[START EXTRACT]

Pillars of Observability

  1. Logging
  2. Tracing
  3. Metrics

Observability in Machine Learning

Read on how Observability can be implemented in Machine Learning engagements effectively during Model tuning, experimentation and deployment.

Observability As Code

As much as possible, configuration and management of observability assets such as cloud resource provisioning, monitoring alerts and dashboards must be managed as code. Observability as Code is achieved using any one of Terraform / Ansible / ARM Templates

Examples of Observability as Code

  1. Dashboards as Code - Monitoring Dashboards can be created as JSON or XML templates. This template is source control maintained and any changes to the dashboards can be reviewed. Automation can be built for enabling the dashboard. More about how to do this in Azure. Grafana dashboard can also be configured as code which eventually can be source controlled to be used in automation and pipelines.

  2. Alerts as Code - Alerts can be created within Azure by using Terraform or ARM templates. Such alerts can be source controlled and be deployed as part of pipelines (Azure DevOps pipelines, Jenkins, Github Actions etc.). Few references of how to do this are: Terraform Monitor Metric Alert. Alerts can also be created based on log analytics query and can be defined as code using Terraform Monitor Scheduled Query Rules Alert.

  3. Automating Log Analytics Queries - There are several use cases where automation of log analytics queries may be needed. Example, Automatic Report Generation, Running custom queries programmatically for analysis, debugging etc. For these use cases to work, log queries should be source controlled and automation can be built using log analytics REST or azure cli.

Why

  • It makes configuration repeatable and automatable. It also avoids manual configuration of monitoring alerts and dashboards from scratch across environments.

  • Configured dashboards help troubleshoot errors during integration and deployment (CI/CD)

  • We can audit changes and roll them back if there are any issues.

  • Identify actionable insights from the generated metrics data across all environments, not just production.

  • Configuration and management of observability assets like alert threshold, duration, configuration values using IAC help us in avoiding configuration mistakes, errors or overlooks during deployment.

  • When practicing observability as code, the changes can be reviewed by the team similar to other code contributions.

Observability of CI/CD Pipelines

With increasing complexity to delivery pipelines, it is very important to consider Observability in the context of build and release of applications.

Benefits

  • Having proper instrumentation during build time helps gain insights into the various stages of the build and release process.

  • Helps developers understand where the pipeline performance bottlenecks are, based on the data collected. This helps in having data-driven conversations around identifying latency between jobs, performance issues, artifact upload/download times providing valuable insights into agents availability and capacity.

[END EXTRACT]
[START INFORMATION GIVEN]

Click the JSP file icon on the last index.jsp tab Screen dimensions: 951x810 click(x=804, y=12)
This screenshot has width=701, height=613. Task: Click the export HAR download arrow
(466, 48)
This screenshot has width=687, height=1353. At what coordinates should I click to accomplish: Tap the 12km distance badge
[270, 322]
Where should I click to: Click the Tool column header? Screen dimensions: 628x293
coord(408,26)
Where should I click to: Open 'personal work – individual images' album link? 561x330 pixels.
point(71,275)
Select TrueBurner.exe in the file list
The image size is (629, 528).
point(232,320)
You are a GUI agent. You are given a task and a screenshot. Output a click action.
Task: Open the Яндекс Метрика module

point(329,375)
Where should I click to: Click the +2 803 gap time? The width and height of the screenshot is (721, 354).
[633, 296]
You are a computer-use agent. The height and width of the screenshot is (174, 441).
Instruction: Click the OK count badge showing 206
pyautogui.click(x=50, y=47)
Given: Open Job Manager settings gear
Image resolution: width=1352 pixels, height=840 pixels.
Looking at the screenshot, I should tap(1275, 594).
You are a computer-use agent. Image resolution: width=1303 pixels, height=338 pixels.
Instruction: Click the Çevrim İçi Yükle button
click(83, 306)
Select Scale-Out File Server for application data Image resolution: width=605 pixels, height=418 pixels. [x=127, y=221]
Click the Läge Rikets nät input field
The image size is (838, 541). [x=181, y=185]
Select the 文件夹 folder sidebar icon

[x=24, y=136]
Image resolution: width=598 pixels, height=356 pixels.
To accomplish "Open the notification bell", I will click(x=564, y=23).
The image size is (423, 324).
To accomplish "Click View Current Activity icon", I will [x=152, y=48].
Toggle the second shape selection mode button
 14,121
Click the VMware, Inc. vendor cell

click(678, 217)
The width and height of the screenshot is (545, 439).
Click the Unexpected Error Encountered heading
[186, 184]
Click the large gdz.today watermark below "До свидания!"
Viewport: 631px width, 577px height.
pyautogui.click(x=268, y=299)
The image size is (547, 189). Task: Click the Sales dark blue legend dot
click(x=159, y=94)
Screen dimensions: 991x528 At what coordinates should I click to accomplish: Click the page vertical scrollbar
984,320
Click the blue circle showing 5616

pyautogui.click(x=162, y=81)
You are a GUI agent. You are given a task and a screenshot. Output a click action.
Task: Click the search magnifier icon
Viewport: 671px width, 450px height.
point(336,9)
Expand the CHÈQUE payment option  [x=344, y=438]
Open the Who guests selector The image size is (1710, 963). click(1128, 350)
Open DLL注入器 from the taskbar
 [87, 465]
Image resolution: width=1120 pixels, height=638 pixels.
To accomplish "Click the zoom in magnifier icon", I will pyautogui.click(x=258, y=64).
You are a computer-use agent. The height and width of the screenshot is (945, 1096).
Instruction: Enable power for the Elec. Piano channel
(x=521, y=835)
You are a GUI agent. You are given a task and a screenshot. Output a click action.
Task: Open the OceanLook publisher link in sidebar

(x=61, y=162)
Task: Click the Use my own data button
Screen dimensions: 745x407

[END INFORMATION GIVEN]

[WHAT YOU NEED TO DO]
**A)** According to the observability extract, which tools can be used to achieve Observability as Code?
**B)** List the pillars of observability named in the observability extract.
**C)** Reproduce the observability extract from "3. Automating Log" up to and including "are any issues.".
The material has no connection to the observability extract.

[FINAL ANSWERS]
**A)** Terraform, Ansible, or ARM Templates.

**B)** Logging, Tracing, Metrics

**C)**
3. Automating Log Analytics Queries - There are several use cases where automation of log analytics queries may be needed. Example, Automatic Report Generation, Running custom queries programmatically for analysis, debugging etc. For these use cases to work, log queries should be source controlled and automation can be built using log analytics REST or azure cli.

Why

  • It makes configuration repeatable and automatable. It also avoids manual configuration of monitoring alerts and dashboards from scratch across environments.

  • Configured dashboards help troubleshoot errors during integration and deployment (CI/CD)

  • We can audit changes and roll them back if there are any issues.